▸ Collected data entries
────────────────────────────────────────

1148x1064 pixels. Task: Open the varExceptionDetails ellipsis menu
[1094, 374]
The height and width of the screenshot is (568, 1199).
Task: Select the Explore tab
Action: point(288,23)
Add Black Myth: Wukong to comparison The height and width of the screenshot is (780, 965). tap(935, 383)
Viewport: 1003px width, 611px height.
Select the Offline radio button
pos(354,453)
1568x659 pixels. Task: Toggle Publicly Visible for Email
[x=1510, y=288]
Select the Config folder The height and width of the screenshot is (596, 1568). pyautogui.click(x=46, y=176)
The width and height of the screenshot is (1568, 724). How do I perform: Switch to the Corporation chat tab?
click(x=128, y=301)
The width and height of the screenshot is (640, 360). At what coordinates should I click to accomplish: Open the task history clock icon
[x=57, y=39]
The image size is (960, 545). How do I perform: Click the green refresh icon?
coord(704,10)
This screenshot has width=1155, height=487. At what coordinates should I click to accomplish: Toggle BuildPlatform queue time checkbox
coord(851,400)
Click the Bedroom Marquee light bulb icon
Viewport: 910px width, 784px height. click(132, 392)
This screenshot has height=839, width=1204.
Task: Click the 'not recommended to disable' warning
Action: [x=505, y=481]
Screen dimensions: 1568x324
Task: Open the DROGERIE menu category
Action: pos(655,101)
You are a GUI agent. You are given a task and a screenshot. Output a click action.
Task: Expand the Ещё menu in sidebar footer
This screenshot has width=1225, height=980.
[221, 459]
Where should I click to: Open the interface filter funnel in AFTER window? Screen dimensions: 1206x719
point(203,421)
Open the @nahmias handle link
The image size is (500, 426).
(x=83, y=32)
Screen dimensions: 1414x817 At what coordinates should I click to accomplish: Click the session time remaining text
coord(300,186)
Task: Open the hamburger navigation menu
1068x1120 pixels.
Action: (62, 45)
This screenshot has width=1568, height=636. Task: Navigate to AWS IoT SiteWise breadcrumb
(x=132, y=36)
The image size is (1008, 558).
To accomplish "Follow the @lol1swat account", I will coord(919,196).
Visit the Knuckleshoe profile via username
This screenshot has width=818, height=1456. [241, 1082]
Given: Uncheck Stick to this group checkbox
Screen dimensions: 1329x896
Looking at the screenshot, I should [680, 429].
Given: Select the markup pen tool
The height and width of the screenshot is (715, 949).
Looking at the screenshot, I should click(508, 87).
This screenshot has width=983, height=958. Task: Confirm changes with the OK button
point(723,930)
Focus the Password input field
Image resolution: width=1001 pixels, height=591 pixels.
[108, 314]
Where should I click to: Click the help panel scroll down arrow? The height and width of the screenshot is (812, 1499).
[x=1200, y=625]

────────────────────────────────────────

▸ Exercise prompt
What is asked for is an exact copy of the lines above from the one containing "You are a GUI" through the one containing "Given: Uncheck Stick to this group checkbox", and only those.

▸ Expected answer
You are a GUI agent. You are given a task and a screenshot. Output a click action.
Task: Expand the Ещё menu in sidebar footer
This screenshot has width=1225, height=980.
[221, 459]
Where should I click to: Open the interface filter funnel in AFTER window? Screen dimensions: 1206x719
point(203,421)
Open the @nahmias handle link
The image size is (500, 426).
(x=83, y=32)
Screen dimensions: 1414x817 At what coordinates should I click to accomplish: Click the session time remaining text
coord(300,186)
Task: Open the hamburger navigation menu
1068x1120 pixels.
Action: (62, 45)
This screenshot has width=1568, height=636. Task: Navigate to AWS IoT SiteWise breadcrumb
(x=132, y=36)
The image size is (1008, 558).
To accomplish "Follow the @lol1swat account", I will coord(919,196).
Visit the Knuckleshoe profile via username
This screenshot has width=818, height=1456. [241, 1082]
Given: Uncheck Stick to this group checkbox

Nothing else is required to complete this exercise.